Pung Kek, the president of the group, says the Ministry of Labor needs to do more to make sure companies are not abusing the rights of workers.

“If the government would send its officials to accompany company staff and the migrant workers to Malaysia, there would be no problems,” she said.

The Labor Ministry says it is drafting a subdecree that will help protect workers from unscrupulous agencies and help support the women once they go abroad.

But that has yet to happen, and more stories of abuse keep coming in.

Down the road, Puoet Sokhea’s neighbor, Tay Champei, spends most of her days at home, regretting ever going to Malaysia. She was gone for seven months, and in that time she went through four bad bosses, she said in a recent interview, smiling nervously and balling her hand in and out of a fist.

When Tay Champei returned about three months ago, she said, she was so traumatized she did not recognize her own mother. She is getting better, slowly, but now she sits in the house most of the day, waiting for evening, so that she can feed the family pig. The sun hurts her head, she said, and now she can’t work at all.

“I saw a lot of things at the agency before I was sent to my boss's house,” she said of her arrival in Malaysia. “A very bad Khmer-language trainer beat sick or crazy girls.

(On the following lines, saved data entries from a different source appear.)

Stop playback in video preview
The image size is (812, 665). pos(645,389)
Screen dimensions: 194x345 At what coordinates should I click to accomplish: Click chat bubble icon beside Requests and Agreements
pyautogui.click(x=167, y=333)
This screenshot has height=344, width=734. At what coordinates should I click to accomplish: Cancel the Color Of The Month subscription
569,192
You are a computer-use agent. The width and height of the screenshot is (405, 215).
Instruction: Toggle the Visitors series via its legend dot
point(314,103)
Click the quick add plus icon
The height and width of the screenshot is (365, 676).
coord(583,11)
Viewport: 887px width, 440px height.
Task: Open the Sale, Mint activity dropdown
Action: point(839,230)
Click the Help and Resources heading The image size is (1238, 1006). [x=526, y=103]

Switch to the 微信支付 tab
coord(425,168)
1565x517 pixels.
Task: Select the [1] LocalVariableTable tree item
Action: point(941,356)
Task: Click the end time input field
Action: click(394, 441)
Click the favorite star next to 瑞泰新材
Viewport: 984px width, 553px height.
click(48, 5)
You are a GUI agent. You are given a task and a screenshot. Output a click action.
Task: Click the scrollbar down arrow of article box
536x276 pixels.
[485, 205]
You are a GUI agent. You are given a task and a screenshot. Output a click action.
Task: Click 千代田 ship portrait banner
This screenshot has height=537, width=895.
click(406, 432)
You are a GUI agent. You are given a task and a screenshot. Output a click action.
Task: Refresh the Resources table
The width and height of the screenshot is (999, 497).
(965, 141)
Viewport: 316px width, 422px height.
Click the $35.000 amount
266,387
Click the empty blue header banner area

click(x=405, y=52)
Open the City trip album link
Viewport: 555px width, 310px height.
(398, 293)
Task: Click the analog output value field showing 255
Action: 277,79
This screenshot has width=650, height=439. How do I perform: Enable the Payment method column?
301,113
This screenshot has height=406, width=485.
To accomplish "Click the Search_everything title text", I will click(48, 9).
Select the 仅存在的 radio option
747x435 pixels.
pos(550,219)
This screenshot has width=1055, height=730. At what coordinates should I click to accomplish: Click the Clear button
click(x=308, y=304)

He said they were pretending. And I had a very miserable time, eating only porridge every morning, every day. In the porridge, there was only chilies and cabbage, no cooked rice.”

She said after she arrived at her employer's, he forced her to work at his house and his shop. She was poorly fed, and things went from bad to worse.

“After working for about a month, I was beaten by my boss,” she said. “He hit me and poured boiling water over my hands.”

“I still remember one night he threatened to call police to beat me, and then the next morning the police did come and pointed a gun at my head and hit me unconscious,” she said.

She said her last employer sent her back to the company, accusing her of secretly having run away from home. At the company, she was confined to a freezing room and beaten more, she said. She was beaten unconscious again and awoke in a psychiatric hospital, where she was treated for two weeks before she was sent back to Cambodia.

Her mother, Sao Orn, said she had hoped her daughter would come back with some money to help the family. She and her husband work for weeks at a time in a small hut in the forest, tending rice that grows out of the hard ground and growing pumpkins and chili peppers.

Sao Orn was shocked to see her daughter’s condition when she was finally sent back.

“She was normal before leaving home, but why does she become like crazy after returning from abroad?” she said.

Seng Sethychey, director-general of the TSE in Phnom Penh, denied that any violence or wrongdoing was done to Tay Champei.

“No agency abused her; nor did our company commit anything against her,” he said in a phone interview. “It's herself making trouble in Malaysia. If anyone had abused her, we would have informed our [Cambodian] embassy there.”

The company had given Tay Champei’s family $500 for treatment, he said.

That’s little consolation for Sao Orn, who has lodged a complaint against the company.

“Five hundred dollars,” she said, “is not equal to my daughter’s life.”